▸ Directions for this task
Reproduce every entry in the listing without alteration.

▸ Material for the task
◆ ◆ ◆ ◆
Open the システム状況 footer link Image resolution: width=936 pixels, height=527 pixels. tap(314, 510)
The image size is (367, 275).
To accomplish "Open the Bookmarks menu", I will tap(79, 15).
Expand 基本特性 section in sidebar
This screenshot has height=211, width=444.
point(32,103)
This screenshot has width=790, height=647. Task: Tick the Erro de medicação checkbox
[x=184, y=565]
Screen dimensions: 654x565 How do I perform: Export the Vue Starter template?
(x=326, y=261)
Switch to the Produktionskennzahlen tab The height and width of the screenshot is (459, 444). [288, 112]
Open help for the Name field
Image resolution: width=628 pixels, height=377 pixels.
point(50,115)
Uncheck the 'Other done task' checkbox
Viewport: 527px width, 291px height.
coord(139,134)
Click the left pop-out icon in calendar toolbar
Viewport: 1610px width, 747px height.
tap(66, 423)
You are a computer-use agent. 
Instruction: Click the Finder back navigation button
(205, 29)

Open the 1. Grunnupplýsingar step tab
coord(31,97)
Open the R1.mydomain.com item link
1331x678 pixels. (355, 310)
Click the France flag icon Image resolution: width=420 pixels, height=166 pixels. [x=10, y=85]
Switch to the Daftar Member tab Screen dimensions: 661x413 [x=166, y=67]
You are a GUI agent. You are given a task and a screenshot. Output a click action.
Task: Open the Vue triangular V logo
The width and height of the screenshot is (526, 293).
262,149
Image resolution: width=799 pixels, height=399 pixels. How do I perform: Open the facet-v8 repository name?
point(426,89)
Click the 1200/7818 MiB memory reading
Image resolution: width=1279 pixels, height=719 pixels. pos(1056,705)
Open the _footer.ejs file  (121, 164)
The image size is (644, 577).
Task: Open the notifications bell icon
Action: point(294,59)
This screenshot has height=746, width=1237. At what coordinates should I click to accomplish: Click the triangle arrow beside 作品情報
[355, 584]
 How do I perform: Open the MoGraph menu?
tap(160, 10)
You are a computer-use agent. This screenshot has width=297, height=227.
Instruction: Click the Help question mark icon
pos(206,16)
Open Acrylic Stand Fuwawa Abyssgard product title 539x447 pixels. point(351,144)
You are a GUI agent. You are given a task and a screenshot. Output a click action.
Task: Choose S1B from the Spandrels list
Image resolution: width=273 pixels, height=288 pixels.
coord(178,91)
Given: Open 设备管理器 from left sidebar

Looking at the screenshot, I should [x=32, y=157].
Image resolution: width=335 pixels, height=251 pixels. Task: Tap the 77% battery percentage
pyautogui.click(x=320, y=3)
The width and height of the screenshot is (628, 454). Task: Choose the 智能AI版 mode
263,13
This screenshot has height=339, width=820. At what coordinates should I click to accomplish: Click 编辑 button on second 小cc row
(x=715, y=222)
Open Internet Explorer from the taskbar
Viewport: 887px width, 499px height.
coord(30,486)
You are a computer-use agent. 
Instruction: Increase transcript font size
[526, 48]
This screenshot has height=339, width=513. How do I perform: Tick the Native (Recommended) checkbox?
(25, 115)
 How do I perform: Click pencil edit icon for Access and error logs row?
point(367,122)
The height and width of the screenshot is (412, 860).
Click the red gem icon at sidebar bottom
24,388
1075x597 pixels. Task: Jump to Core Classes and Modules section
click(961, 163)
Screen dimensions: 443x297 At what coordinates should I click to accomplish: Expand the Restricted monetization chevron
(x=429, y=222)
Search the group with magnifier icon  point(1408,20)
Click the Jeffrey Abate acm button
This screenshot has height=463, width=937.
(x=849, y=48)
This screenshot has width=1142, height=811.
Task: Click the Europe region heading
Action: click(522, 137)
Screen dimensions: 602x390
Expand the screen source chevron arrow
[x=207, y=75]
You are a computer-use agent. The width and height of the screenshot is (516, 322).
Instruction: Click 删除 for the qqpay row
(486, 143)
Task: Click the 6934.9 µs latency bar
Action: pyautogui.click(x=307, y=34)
◆ ◆ ◆ ◆
▸ The answer
Open the システム状況 footer link Image resolution: width=936 pixels, height=527 pixels. tap(314, 510)
The image size is (367, 275).
To accomplish "Open the Bookmarks menu", I will tap(79, 15).
Expand 基本特性 section in sidebar
This screenshot has height=211, width=444.
point(32,103)
This screenshot has width=790, height=647. Task: Tick the Erro de medicação checkbox
[x=184, y=565]
Screen dimensions: 654x565 How do I perform: Export the Vue Starter template?
(x=326, y=261)
Switch to the Produktionskennzahlen tab The height and width of the screenshot is (459, 444). [288, 112]
Open help for the Name field
Image resolution: width=628 pixels, height=377 pixels.
point(50,115)
Uncheck the 'Other done task' checkbox
Viewport: 527px width, 291px height.
coord(139,134)
Click the left pop-out icon in calendar toolbar
Viewport: 1610px width, 747px height.
tap(66, 423)
You are a computer-use agent. 
Instruction: Click the Finder back navigation button
(205, 29)

Open the 1. Grunnupplýsingar step tab
coord(31,97)
Open the R1.mydomain.com item link
1331x678 pixels. (355, 310)
Click the France flag icon Image resolution: width=420 pixels, height=166 pixels. [x=10, y=85]
Switch to the Daftar Member tab Screen dimensions: 661x413 [x=166, y=67]
You are a GUI agent. You are given a task and a screenshot. Output a click action.
Task: Open the Vue triangular V logo
The width and height of the screenshot is (526, 293).
262,149
Image resolution: width=799 pixels, height=399 pixels. How do I perform: Open the facet-v8 repository name?
point(426,89)
Click the 1200/7818 MiB memory reading
Image resolution: width=1279 pixels, height=719 pixels. pos(1056,705)
Open the _footer.ejs file  (121, 164)
The image size is (644, 577).
Task: Open the notifications bell icon
Action: point(294,59)
This screenshot has height=746, width=1237. At what coordinates should I click to accomplish: Click the triangle arrow beside 作品情報
[355, 584]
 How do I perform: Open the MoGraph menu?
tap(160, 10)
You are a computer-use agent. This screenshot has width=297, height=227.
Instruction: Click the Help question mark icon
pos(206,16)
Open Acrylic Stand Fuwawa Abyssgard product title 539x447 pixels. point(351,144)
You are a GUI agent. You are given a task and a screenshot. Output a click action.
Task: Choose S1B from the Spandrels list
Image resolution: width=273 pixels, height=288 pixels.
coord(178,91)
Given: Open 设备管理器 from left sidebar

Looking at the screenshot, I should [x=32, y=157].
Image resolution: width=335 pixels, height=251 pixels. Task: Tap the 77% battery percentage
pyautogui.click(x=320, y=3)
The width and height of the screenshot is (628, 454). Task: Choose the 智能AI版 mode
263,13
This screenshot has height=339, width=820. At what coordinates should I click to accomplish: Click 编辑 button on second 小cc row
(x=715, y=222)
Open Internet Explorer from the taskbar
Viewport: 887px width, 499px height.
coord(30,486)
You are a computer-use agent. 
Instruction: Increase transcript font size
[526, 48]
This screenshot has height=339, width=513. How do I perform: Tick the Native (Recommended) checkbox?
(25, 115)
 How do I perform: Click pencil edit icon for Access and error logs row?
point(367,122)
The height and width of the screenshot is (412, 860).
Click the red gem icon at sidebar bottom
24,388
1075x597 pixels. Task: Jump to Core Classes and Modules section
click(961, 163)
Screen dimensions: 443x297 At what coordinates should I click to accomplish: Expand the Restricted monetization chevron
(x=429, y=222)
Search the group with magnifier icon  point(1408,20)
Click the Jeffrey Abate acm button
This screenshot has height=463, width=937.
(x=849, y=48)
This screenshot has width=1142, height=811.
Task: Click the Europe region heading
Action: click(522, 137)
Screen dimensions: 602x390
Expand the screen source chevron arrow
[x=207, y=75]
You are a computer-use agent. The width and height of the screenshot is (516, 322).
Instruction: Click 删除 for the qqpay row
(486, 143)
Task: Click the 6934.9 µs latency bar
Action: pyautogui.click(x=307, y=34)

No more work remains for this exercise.